Stored items:
----
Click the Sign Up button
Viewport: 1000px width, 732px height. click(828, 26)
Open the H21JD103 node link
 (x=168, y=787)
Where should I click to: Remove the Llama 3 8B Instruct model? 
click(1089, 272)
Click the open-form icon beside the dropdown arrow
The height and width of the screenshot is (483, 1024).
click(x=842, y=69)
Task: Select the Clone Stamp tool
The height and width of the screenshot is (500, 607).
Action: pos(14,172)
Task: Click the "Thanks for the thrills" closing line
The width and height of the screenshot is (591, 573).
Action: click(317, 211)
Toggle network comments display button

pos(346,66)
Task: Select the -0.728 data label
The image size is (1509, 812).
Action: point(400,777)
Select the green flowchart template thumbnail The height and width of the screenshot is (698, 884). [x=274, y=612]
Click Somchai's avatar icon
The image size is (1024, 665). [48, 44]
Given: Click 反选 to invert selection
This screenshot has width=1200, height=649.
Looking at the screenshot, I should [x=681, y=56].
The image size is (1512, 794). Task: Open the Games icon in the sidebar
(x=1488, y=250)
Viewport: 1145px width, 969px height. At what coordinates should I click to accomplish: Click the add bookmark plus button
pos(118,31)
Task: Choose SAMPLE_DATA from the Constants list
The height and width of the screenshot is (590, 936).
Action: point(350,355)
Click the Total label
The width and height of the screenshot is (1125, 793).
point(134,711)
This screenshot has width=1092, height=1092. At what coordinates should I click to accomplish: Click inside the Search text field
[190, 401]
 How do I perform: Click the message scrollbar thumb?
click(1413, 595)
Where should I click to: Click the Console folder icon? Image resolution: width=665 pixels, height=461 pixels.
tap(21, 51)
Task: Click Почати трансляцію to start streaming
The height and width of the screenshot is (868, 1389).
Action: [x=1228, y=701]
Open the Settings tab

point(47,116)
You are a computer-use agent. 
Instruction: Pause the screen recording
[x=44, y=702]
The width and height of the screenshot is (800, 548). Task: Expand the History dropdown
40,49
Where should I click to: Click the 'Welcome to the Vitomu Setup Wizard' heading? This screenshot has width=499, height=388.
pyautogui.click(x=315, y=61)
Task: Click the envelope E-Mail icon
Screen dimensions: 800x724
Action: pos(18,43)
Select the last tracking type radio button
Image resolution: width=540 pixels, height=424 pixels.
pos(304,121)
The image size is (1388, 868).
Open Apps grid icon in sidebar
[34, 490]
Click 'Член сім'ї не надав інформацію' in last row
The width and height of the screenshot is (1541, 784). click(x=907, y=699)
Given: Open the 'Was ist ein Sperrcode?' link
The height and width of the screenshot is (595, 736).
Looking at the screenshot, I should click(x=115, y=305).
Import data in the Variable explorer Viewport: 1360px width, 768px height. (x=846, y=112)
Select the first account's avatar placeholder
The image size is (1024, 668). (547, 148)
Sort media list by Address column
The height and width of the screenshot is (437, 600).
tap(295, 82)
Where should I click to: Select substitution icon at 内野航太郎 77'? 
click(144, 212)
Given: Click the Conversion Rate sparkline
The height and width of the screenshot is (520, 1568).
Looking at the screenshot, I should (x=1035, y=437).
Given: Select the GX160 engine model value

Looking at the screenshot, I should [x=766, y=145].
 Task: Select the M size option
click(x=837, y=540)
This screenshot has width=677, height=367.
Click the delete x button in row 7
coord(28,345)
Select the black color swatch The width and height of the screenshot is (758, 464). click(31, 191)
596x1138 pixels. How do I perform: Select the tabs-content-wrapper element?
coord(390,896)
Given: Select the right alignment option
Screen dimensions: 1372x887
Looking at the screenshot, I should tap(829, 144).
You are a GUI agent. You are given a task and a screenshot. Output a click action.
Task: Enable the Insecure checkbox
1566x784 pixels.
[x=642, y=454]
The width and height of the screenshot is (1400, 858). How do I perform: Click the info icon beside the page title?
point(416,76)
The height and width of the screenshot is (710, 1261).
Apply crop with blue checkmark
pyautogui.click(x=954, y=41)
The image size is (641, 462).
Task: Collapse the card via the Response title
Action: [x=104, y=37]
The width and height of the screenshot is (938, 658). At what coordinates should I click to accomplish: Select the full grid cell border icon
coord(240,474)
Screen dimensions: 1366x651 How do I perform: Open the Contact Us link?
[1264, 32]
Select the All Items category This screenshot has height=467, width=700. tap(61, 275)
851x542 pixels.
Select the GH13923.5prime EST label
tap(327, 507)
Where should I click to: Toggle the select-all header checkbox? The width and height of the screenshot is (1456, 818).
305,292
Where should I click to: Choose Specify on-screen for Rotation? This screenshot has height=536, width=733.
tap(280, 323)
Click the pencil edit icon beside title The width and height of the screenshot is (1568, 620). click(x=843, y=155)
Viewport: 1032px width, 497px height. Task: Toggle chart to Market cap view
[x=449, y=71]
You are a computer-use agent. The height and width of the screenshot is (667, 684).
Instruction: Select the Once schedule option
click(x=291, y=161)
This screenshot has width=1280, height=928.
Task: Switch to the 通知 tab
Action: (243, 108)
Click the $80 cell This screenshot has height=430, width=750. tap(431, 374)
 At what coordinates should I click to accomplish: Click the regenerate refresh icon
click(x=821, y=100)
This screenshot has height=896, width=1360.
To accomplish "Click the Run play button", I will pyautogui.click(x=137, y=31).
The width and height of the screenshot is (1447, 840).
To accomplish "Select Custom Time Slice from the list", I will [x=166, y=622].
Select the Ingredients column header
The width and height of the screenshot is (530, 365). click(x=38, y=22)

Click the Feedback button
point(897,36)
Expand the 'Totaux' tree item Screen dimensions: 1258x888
----
■ **What to do**
Rewrite the listing above in full, switching every occurrence of "Instruction" to "Objective" and leaving everything else unchanged.

■ **Answer to this exercise**
Click the Sign Up button
Viewport: 1000px width, 732px height. click(828, 26)
Open the H21JD103 node link
 (x=168, y=787)
Where should I click to: Remove the Llama 3 8B Instruct model? 
click(1089, 272)
Click the open-form icon beside the dropdown arrow
The height and width of the screenshot is (483, 1024).
click(x=842, y=69)
Task: Select the Clone Stamp tool
The height and width of the screenshot is (500, 607).
Action: pos(14,172)
Task: Click the "Thanks for the thrills" closing line
The width and height of the screenshot is (591, 573).
Action: click(317, 211)
Toggle network comments display button

pos(346,66)
Task: Select the -0.728 data label
The image size is (1509, 812).
Action: point(400,777)
Select the green flowchart template thumbnail The height and width of the screenshot is (698, 884). [x=274, y=612]
Click Somchai's avatar icon
The image size is (1024, 665). [48, 44]
Given: Click 反选 to invert selection
This screenshot has width=1200, height=649.
Looking at the screenshot, I should [x=681, y=56].
The image size is (1512, 794). Task: Open the Games icon in the sidebar
(x=1488, y=250)
Viewport: 1145px width, 969px height. At what coordinates should I click to accomplish: Click the add bookmark plus button
pos(118,31)
Task: Choose SAMPLE_DATA from the Constants list
The height and width of the screenshot is (590, 936).
Action: point(350,355)
Click the Total label
The width and height of the screenshot is (1125, 793).
point(134,711)
This screenshot has width=1092, height=1092. At what coordinates should I click to accomplish: Click inside the Search text field
[190, 401]
 How do I perform: Click the message scrollbar thumb?
click(1413, 595)
Where should I click to: Click the Console folder icon? Image resolution: width=665 pixels, height=461 pixels.
tap(21, 51)
Task: Click Почати трансляцію to start streaming
The height and width of the screenshot is (868, 1389).
Action: [x=1228, y=701]
Open the Settings tab

point(47,116)
You are a computer-use agent. 
Objective: Pause the screen recording
[x=44, y=702]
The width and height of the screenshot is (800, 548). Task: Expand the History dropdown
40,49
Where should I click to: Click the 'Welcome to the Vitomu Setup Wizard' heading? This screenshot has width=499, height=388.
pyautogui.click(x=315, y=61)
Task: Click the envelope E-Mail icon
Screen dimensions: 800x724
Action: pos(18,43)
Select the last tracking type radio button
Image resolution: width=540 pixels, height=424 pixels.
pos(304,121)
The image size is (1388, 868).
Open Apps grid icon in sidebar
[34, 490]
Click 'Член сім'ї не надав інформацію' in last row
The width and height of the screenshot is (1541, 784). click(x=907, y=699)
Given: Open the 'Was ist ein Sperrcode?' link
The height and width of the screenshot is (595, 736).
Looking at the screenshot, I should click(x=115, y=305).
Import data in the Variable explorer Viewport: 1360px width, 768px height. (x=846, y=112)
Select the first account's avatar placeholder
The image size is (1024, 668). (547, 148)
Sort media list by Address column
The height and width of the screenshot is (437, 600).
tap(295, 82)
Where should I click to: Select substitution icon at 内野航太郎 77'? 
click(144, 212)
Given: Click the Conversion Rate sparkline
The height and width of the screenshot is (520, 1568).
Looking at the screenshot, I should (x=1035, y=437).
Given: Select the GX160 engine model value

Looking at the screenshot, I should [x=766, y=145].
 Task: Select the M size option
click(x=837, y=540)
This screenshot has width=677, height=367.
Click the delete x button in row 7
coord(28,345)
Select the black color swatch The width and height of the screenshot is (758, 464). click(31, 191)
596x1138 pixels. How do I perform: Select the tabs-content-wrapper element?
coord(390,896)
Given: Select the right alignment option
Screen dimensions: 1372x887
Looking at the screenshot, I should tap(829, 144).
You are a GUI agent. You are given a task and a screenshot. Output a click action.
Task: Enable the Insecure checkbox
1566x784 pixels.
[x=642, y=454]
The width and height of the screenshot is (1400, 858). How do I perform: Click the info icon beside the page title?
point(416,76)
The height and width of the screenshot is (710, 1261).
Apply crop with blue checkmark
pyautogui.click(x=954, y=41)
The image size is (641, 462).
Task: Collapse the card via the Response title
Action: [x=104, y=37]
The width and height of the screenshot is (938, 658). At what coordinates should I click to accomplish: Select the full grid cell border icon
coord(240,474)
Screen dimensions: 1366x651 How do I perform: Open the Contact Us link?
[1264, 32]
Select the All Items category This screenshot has height=467, width=700. tap(61, 275)
851x542 pixels.
Select the GH13923.5prime EST label
tap(327, 507)
Where should I click to: Toggle the select-all header checkbox? The width and height of the screenshot is (1456, 818).
305,292
Where should I click to: Choose Specify on-screen for Rotation? This screenshot has height=536, width=733.
tap(280, 323)
Click the pencil edit icon beside title The width and height of the screenshot is (1568, 620). click(x=843, y=155)
Viewport: 1032px width, 497px height. Task: Toggle chart to Market cap view
[x=449, y=71]
You are a computer-use agent. The height and width of the screenshot is (667, 684).
Objective: Select the Once schedule option
click(x=291, y=161)
This screenshot has width=1280, height=928.
Task: Switch to the 通知 tab
Action: (243, 108)
Click the $80 cell This screenshot has height=430, width=750. tap(431, 374)
 At what coordinates should I click to accomplish: Click the regenerate refresh icon
click(x=821, y=100)
This screenshot has height=896, width=1360.
To accomplish "Click the Run play button", I will pyautogui.click(x=137, y=31).
The width and height of the screenshot is (1447, 840).
To accomplish "Select Custom Time Slice from the list", I will [x=166, y=622].
Select the Ingredients column header
The width and height of the screenshot is (530, 365). click(x=38, y=22)

Click the Feedback button
point(897,36)
Expand the 'Totaux' tree item Screen dimensions: 1258x888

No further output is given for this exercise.